══ Excerpted data ══

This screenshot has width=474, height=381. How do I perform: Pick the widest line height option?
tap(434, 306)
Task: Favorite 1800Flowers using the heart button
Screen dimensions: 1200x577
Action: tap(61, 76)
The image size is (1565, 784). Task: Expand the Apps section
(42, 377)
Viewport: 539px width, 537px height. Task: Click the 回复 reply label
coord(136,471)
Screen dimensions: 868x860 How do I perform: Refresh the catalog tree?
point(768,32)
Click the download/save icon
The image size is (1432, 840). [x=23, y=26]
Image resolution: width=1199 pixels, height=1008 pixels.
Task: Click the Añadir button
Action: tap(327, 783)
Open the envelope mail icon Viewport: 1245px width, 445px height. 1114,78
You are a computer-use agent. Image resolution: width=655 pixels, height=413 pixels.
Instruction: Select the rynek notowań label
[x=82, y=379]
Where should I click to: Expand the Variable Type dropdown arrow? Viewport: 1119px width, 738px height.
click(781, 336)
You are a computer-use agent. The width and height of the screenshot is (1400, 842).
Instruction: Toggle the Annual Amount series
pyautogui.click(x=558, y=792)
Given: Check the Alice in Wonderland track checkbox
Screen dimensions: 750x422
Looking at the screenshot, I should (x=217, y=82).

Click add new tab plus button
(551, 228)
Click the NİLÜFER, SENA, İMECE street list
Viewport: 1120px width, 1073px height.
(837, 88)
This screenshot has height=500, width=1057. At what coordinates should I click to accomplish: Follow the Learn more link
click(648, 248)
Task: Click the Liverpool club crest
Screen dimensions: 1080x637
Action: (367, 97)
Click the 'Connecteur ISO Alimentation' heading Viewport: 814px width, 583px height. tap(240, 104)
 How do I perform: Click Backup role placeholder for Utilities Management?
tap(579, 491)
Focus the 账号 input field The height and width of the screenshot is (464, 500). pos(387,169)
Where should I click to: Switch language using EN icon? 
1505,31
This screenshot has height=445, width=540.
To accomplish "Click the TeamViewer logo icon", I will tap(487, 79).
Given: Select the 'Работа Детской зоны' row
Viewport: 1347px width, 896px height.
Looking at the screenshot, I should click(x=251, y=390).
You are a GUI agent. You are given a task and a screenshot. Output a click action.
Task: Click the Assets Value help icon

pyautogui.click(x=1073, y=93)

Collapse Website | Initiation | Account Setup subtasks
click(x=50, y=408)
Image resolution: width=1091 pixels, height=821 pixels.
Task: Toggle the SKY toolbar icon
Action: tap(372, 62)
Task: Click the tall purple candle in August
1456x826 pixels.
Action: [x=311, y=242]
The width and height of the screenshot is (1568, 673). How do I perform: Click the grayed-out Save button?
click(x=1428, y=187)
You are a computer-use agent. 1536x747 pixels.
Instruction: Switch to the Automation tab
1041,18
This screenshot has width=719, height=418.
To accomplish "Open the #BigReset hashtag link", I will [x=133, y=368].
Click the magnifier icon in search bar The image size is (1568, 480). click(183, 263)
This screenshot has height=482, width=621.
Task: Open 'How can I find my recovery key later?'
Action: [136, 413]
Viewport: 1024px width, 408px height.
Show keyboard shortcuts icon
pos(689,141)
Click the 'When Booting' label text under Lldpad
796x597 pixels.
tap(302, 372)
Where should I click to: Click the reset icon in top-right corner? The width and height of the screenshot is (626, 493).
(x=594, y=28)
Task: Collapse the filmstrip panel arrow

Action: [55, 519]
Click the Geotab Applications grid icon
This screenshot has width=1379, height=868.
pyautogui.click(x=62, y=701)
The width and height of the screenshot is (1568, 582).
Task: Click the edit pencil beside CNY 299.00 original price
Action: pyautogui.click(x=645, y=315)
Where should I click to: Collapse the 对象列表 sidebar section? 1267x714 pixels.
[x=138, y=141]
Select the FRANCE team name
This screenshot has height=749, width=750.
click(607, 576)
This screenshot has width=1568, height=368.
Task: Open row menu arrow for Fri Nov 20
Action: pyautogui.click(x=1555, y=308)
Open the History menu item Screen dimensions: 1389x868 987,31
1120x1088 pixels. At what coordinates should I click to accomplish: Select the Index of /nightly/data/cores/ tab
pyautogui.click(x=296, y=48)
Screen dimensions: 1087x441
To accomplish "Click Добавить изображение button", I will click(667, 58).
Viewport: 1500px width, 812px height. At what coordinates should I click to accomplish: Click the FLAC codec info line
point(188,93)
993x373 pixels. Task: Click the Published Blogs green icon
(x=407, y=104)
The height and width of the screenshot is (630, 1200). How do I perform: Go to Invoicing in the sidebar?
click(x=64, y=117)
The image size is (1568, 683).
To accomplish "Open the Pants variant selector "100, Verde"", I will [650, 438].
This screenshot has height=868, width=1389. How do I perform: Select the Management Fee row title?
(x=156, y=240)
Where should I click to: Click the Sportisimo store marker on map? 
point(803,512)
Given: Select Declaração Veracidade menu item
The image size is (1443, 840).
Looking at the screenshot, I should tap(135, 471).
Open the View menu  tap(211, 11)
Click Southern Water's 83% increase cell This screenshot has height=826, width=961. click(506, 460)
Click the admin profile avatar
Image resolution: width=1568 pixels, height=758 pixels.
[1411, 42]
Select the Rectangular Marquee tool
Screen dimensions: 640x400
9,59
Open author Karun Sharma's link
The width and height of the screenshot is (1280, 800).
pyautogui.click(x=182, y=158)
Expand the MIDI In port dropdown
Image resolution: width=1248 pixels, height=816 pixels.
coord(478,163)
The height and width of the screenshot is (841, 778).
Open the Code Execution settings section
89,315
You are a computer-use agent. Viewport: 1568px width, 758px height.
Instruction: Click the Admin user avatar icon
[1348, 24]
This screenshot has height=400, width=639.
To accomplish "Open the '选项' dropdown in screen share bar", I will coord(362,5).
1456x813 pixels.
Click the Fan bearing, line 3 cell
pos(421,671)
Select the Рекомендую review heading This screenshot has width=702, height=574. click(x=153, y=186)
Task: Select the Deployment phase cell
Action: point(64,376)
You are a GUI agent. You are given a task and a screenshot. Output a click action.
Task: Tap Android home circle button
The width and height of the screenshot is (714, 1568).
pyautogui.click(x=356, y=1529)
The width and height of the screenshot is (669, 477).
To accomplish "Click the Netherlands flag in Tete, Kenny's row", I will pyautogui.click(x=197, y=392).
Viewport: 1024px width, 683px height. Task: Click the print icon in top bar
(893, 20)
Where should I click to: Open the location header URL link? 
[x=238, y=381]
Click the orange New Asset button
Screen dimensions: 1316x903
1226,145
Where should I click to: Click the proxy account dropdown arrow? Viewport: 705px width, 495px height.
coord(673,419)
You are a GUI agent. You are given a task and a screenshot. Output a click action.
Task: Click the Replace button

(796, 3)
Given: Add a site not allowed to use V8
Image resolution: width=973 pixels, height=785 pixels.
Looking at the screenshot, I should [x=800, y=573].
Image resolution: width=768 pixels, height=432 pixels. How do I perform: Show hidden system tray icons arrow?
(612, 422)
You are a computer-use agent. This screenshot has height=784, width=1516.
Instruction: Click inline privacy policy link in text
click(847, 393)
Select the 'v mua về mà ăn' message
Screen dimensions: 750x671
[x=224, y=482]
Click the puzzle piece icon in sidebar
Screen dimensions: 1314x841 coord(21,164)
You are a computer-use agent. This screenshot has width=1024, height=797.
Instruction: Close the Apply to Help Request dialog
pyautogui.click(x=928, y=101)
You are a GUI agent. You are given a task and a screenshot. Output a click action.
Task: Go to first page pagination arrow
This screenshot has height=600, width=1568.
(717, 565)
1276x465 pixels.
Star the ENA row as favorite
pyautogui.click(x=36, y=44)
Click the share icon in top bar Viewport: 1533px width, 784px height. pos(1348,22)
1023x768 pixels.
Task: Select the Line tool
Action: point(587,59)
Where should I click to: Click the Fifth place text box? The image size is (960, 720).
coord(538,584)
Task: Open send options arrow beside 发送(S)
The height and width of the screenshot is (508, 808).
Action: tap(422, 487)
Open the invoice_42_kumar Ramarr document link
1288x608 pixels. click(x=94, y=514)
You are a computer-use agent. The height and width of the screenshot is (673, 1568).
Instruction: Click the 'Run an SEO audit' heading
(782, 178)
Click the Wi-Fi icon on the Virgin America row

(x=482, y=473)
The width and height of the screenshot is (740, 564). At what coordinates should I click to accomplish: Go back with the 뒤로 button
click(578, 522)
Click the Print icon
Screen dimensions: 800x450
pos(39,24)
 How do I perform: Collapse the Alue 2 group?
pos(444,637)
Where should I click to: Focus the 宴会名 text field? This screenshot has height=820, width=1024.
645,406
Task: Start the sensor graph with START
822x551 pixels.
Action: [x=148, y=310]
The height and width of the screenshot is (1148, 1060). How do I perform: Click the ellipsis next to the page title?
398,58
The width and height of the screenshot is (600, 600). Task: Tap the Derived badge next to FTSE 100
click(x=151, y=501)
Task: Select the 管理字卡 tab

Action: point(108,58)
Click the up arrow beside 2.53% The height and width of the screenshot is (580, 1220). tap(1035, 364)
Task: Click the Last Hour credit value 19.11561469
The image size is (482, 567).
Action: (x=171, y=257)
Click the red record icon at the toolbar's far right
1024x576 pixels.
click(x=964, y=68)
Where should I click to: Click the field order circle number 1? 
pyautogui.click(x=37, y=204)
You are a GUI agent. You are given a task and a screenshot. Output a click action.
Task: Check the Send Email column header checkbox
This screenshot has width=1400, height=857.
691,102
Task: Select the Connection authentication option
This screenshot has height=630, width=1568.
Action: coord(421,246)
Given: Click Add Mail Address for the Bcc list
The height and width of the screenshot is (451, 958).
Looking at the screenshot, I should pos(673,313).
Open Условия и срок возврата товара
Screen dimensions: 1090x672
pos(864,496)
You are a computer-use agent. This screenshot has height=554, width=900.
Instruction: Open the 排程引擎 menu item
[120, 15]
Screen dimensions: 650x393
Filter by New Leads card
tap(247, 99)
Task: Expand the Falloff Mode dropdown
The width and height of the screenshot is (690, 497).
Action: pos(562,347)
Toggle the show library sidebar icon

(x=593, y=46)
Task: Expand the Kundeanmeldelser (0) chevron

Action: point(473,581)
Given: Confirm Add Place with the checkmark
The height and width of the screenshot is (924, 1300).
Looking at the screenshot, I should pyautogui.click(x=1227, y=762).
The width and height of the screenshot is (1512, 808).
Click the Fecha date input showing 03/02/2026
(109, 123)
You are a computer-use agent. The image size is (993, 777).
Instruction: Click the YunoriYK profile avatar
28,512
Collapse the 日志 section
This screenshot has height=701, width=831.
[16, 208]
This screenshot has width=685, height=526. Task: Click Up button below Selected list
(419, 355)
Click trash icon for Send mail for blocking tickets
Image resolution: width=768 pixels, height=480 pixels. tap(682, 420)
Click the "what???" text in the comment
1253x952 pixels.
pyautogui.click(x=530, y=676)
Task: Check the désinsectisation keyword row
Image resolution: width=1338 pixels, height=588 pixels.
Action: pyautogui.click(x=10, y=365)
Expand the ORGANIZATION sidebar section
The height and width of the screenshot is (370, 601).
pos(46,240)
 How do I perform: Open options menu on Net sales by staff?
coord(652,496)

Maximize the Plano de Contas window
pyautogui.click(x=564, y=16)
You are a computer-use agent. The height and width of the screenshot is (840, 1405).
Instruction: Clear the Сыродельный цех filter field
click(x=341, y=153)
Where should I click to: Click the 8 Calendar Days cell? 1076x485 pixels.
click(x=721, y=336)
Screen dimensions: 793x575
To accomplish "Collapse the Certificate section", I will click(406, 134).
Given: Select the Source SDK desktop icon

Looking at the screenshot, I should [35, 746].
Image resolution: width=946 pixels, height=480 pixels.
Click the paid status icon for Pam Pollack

═══

What to produce: Select and copy each line from the data that includes the word "checkbox".

Solution to this task:
Given: Check the Alice in Wonderland track checkbox
Task: Check the Send Email column header checkbox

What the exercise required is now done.